What the task asks. Reproduce exactly, and only, the lines running from the start of the entries below to the line containing "Task: Expand the collaborate/share".

[Collected data entries]
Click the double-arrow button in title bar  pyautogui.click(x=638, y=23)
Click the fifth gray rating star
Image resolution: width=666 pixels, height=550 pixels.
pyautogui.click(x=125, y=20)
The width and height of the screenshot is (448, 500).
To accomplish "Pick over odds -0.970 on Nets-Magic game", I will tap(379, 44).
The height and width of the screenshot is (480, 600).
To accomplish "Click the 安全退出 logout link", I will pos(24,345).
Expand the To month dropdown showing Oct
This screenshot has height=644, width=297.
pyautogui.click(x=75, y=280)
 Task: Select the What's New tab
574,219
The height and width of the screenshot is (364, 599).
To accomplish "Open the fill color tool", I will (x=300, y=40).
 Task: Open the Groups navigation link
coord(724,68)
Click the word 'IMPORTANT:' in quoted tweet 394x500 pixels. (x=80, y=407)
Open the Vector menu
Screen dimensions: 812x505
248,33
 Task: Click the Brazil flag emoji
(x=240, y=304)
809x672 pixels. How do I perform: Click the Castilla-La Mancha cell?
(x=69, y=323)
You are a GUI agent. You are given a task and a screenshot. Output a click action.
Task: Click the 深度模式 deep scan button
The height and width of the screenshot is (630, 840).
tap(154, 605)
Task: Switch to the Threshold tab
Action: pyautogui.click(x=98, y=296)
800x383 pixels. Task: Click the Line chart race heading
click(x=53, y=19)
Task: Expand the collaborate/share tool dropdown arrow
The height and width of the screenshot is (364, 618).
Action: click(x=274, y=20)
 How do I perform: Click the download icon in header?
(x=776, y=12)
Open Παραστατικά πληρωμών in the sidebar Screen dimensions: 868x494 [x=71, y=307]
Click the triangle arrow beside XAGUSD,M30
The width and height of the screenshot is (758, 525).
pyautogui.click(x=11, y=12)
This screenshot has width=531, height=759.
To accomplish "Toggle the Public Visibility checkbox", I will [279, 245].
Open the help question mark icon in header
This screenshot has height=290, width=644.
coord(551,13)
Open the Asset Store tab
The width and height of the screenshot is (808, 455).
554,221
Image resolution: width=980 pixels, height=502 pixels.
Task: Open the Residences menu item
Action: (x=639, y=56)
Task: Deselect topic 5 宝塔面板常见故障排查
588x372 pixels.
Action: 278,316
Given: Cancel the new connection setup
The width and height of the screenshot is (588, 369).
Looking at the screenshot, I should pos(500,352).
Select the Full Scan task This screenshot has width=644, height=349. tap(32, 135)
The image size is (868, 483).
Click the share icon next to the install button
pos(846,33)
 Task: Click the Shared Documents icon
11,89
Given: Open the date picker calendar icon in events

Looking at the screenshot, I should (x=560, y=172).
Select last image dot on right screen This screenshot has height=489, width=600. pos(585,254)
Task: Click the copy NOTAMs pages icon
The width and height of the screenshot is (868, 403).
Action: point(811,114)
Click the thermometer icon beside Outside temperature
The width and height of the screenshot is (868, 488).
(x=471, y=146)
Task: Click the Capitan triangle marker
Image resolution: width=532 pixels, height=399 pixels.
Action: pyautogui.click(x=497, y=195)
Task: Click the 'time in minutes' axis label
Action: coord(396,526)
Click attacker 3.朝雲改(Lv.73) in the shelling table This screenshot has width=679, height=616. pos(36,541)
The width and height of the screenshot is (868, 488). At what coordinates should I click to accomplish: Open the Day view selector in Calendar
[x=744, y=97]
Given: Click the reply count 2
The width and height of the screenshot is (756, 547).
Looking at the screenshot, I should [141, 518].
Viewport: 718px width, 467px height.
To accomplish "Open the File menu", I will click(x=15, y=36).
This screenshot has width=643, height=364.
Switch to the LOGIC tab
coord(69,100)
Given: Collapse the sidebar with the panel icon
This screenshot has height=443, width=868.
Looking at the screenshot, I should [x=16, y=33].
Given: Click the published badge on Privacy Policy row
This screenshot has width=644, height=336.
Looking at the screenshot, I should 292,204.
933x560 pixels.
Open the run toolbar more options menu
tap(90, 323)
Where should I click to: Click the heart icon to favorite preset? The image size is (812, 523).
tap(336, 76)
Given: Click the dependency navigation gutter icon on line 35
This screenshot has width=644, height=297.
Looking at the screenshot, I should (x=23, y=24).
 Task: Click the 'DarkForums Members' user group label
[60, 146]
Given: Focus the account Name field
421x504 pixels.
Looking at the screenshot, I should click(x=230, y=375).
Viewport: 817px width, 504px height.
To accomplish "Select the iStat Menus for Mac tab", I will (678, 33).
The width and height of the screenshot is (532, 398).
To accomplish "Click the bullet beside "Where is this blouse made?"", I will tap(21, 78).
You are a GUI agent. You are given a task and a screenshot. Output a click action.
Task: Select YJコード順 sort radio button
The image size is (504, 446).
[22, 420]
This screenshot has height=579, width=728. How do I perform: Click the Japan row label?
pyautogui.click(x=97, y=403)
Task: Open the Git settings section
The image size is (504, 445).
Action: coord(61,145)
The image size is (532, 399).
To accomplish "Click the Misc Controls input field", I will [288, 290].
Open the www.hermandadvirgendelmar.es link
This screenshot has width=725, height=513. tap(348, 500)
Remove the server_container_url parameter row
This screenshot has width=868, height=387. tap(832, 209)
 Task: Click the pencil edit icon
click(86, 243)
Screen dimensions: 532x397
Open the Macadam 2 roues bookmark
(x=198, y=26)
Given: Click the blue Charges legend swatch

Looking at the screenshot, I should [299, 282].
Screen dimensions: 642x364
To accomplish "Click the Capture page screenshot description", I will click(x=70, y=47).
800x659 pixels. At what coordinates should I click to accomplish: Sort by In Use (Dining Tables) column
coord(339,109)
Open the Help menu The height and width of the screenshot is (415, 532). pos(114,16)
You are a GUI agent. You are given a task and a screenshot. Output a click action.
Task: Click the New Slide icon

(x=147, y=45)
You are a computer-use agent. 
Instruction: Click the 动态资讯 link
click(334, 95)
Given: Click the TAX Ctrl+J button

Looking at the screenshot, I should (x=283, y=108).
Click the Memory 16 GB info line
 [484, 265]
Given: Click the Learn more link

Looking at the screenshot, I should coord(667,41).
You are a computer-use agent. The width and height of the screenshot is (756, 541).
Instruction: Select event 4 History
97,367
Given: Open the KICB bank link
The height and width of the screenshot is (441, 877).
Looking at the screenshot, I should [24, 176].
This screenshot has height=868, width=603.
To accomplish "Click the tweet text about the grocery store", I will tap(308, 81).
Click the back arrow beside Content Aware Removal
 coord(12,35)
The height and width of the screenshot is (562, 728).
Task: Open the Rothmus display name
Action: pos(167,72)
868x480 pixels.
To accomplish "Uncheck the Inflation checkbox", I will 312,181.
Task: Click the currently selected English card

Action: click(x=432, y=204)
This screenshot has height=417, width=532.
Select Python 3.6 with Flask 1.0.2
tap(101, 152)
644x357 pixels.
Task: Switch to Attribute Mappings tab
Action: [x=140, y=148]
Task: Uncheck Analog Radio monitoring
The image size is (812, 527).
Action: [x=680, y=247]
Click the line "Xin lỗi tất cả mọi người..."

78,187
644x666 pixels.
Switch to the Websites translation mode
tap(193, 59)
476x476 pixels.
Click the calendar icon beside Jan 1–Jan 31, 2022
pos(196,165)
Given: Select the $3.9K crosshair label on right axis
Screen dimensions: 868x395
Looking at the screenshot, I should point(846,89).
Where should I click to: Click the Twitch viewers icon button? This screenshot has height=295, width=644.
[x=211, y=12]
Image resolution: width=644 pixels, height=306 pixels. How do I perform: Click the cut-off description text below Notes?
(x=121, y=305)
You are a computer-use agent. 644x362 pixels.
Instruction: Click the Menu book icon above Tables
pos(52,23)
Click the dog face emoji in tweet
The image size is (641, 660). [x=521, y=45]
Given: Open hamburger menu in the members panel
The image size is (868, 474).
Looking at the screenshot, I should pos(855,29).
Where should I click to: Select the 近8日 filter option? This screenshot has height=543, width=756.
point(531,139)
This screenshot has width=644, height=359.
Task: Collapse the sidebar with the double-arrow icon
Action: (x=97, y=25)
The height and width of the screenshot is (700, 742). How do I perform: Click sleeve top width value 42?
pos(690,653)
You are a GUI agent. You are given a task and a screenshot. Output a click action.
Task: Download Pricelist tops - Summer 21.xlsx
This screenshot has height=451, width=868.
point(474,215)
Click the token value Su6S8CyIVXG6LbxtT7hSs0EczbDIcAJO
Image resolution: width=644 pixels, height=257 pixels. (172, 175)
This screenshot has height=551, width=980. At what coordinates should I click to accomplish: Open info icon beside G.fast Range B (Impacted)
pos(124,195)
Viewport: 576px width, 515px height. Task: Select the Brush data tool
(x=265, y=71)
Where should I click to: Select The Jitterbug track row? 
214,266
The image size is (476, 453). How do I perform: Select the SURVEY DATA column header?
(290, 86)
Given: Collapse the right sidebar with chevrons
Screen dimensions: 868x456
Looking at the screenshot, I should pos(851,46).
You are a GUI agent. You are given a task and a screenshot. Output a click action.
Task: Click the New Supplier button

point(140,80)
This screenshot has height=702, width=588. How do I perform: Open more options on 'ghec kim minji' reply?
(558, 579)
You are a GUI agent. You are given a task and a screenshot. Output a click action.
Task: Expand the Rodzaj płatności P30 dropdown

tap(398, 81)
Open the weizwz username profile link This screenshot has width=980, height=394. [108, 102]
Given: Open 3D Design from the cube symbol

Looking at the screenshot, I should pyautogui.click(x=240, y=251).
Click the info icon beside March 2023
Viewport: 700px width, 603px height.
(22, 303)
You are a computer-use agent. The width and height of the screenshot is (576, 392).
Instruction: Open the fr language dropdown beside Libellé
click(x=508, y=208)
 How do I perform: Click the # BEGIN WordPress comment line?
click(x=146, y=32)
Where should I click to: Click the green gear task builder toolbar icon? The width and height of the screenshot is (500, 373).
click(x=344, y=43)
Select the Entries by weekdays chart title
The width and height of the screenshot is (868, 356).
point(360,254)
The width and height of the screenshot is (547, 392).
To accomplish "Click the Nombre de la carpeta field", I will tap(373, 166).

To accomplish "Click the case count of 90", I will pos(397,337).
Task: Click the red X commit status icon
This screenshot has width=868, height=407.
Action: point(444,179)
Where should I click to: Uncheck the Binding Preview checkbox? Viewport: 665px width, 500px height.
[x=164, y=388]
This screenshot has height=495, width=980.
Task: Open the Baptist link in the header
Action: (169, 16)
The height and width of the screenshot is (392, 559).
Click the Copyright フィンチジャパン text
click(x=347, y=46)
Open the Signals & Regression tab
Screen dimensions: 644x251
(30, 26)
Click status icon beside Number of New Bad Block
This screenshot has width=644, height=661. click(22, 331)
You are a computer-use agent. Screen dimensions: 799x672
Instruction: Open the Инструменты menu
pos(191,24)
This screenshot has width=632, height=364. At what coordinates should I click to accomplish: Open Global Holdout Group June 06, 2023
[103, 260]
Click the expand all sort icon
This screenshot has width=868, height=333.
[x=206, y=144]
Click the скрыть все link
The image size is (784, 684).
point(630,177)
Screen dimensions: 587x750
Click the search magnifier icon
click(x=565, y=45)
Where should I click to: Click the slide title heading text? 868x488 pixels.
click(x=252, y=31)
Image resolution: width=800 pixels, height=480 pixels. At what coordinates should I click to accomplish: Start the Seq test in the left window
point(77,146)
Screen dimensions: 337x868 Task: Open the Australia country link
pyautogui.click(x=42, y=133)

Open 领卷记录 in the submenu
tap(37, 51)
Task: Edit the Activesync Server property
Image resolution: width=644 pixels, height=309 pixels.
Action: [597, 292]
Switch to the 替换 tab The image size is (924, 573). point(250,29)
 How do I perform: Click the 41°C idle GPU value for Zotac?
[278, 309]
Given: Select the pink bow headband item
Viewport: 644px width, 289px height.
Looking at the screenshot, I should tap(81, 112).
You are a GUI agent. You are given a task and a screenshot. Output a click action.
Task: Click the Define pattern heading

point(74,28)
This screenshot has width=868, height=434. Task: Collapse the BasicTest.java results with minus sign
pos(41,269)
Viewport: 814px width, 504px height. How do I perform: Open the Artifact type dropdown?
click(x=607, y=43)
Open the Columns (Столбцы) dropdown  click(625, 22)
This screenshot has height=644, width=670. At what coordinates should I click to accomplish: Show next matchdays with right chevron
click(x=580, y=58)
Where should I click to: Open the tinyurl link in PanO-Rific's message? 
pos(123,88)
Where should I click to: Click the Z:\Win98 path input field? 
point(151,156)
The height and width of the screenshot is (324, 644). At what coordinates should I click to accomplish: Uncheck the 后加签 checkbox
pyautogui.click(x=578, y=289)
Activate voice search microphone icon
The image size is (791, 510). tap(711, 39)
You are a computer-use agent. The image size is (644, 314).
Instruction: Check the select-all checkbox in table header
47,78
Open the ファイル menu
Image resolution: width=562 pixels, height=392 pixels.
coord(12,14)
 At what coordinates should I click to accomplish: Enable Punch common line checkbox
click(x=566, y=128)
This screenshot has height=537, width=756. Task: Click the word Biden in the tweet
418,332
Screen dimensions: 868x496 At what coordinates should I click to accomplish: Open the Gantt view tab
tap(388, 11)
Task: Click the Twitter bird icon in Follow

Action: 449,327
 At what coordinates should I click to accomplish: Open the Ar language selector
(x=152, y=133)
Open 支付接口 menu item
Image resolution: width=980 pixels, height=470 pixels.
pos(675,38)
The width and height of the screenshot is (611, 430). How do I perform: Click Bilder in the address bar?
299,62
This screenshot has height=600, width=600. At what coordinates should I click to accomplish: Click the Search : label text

Exercise result.
Click the double-arrow button in title bar  pyautogui.click(x=638, y=23)
Click the fifth gray rating star
Image resolution: width=666 pixels, height=550 pixels.
pyautogui.click(x=125, y=20)
The width and height of the screenshot is (448, 500).
To accomplish "Pick over odds -0.970 on Nets-Magic game", I will tap(379, 44).
The height and width of the screenshot is (480, 600).
To accomplish "Click the 安全退出 logout link", I will pos(24,345).
Expand the To month dropdown showing Oct
This screenshot has height=644, width=297.
pyautogui.click(x=75, y=280)
 Task: Select the What's New tab
574,219
The height and width of the screenshot is (364, 599).
To accomplish "Open the fill color tool", I will (x=300, y=40).
 Task: Open the Groups navigation link
coord(724,68)
Click the word 'IMPORTANT:' in quoted tweet 394x500 pixels. (x=80, y=407)
Open the Vector menu
Screen dimensions: 812x505
248,33
 Task: Click the Brazil flag emoji
(x=240, y=304)
809x672 pixels. How do I perform: Click the Castilla-La Mancha cell?
(x=69, y=323)
You are a GUI agent. You are given a task and a screenshot. Output a click action.
Task: Click the 深度模式 deep scan button
The height and width of the screenshot is (630, 840).
tap(154, 605)
Task: Switch to the Threshold tab
Action: pyautogui.click(x=98, y=296)
800x383 pixels. Task: Click the Line chart race heading
click(x=53, y=19)
Task: Expand the collaborate/share tool dropdown arrow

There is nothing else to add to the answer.